PROMPT:
Only lines containing the word "will" are needed; pull them out of the material.

RAW DATA:
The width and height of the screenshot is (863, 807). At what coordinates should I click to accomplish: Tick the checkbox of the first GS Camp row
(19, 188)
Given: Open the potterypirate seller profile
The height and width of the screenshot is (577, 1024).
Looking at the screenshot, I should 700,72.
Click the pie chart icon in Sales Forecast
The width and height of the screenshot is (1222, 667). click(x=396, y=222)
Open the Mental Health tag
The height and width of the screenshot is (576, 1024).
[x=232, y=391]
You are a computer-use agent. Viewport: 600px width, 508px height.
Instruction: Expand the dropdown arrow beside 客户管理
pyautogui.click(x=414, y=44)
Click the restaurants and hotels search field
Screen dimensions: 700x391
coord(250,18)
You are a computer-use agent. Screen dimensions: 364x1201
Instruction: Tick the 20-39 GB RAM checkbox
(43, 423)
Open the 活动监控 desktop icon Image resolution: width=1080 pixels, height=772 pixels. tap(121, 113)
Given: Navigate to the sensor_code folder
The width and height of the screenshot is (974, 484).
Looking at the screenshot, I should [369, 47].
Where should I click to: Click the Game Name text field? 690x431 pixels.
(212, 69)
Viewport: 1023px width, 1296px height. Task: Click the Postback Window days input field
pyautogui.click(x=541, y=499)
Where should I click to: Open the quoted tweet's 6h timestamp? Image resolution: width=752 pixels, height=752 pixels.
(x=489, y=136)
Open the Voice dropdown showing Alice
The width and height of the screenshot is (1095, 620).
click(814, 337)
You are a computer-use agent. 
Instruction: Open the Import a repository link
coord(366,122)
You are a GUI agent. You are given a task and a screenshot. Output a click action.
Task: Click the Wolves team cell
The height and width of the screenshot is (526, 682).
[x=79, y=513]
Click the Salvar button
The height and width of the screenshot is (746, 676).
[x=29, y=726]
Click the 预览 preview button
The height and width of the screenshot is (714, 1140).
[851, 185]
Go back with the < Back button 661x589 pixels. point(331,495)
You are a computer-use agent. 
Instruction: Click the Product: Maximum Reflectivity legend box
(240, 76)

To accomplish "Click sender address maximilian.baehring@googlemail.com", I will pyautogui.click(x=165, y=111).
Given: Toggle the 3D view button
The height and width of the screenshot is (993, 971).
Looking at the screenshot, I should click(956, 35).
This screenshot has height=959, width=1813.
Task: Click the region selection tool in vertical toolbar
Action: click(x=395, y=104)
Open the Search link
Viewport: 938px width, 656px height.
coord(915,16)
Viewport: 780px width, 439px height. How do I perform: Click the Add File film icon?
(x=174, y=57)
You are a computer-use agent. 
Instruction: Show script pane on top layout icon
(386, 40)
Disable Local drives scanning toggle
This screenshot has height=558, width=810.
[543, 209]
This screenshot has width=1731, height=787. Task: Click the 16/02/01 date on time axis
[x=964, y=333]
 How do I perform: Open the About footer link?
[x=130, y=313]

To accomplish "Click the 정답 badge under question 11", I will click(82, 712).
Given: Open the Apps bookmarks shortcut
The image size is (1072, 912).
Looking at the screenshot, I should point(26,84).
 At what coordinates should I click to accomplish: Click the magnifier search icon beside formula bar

REPLY TO THE TASK:
To accomplish "Click sender address maximilian.baehring@googlemail.com", I will pyautogui.click(x=165, y=111).
To accomplish "Click the 정답 badge under question 11", I will click(82, 712).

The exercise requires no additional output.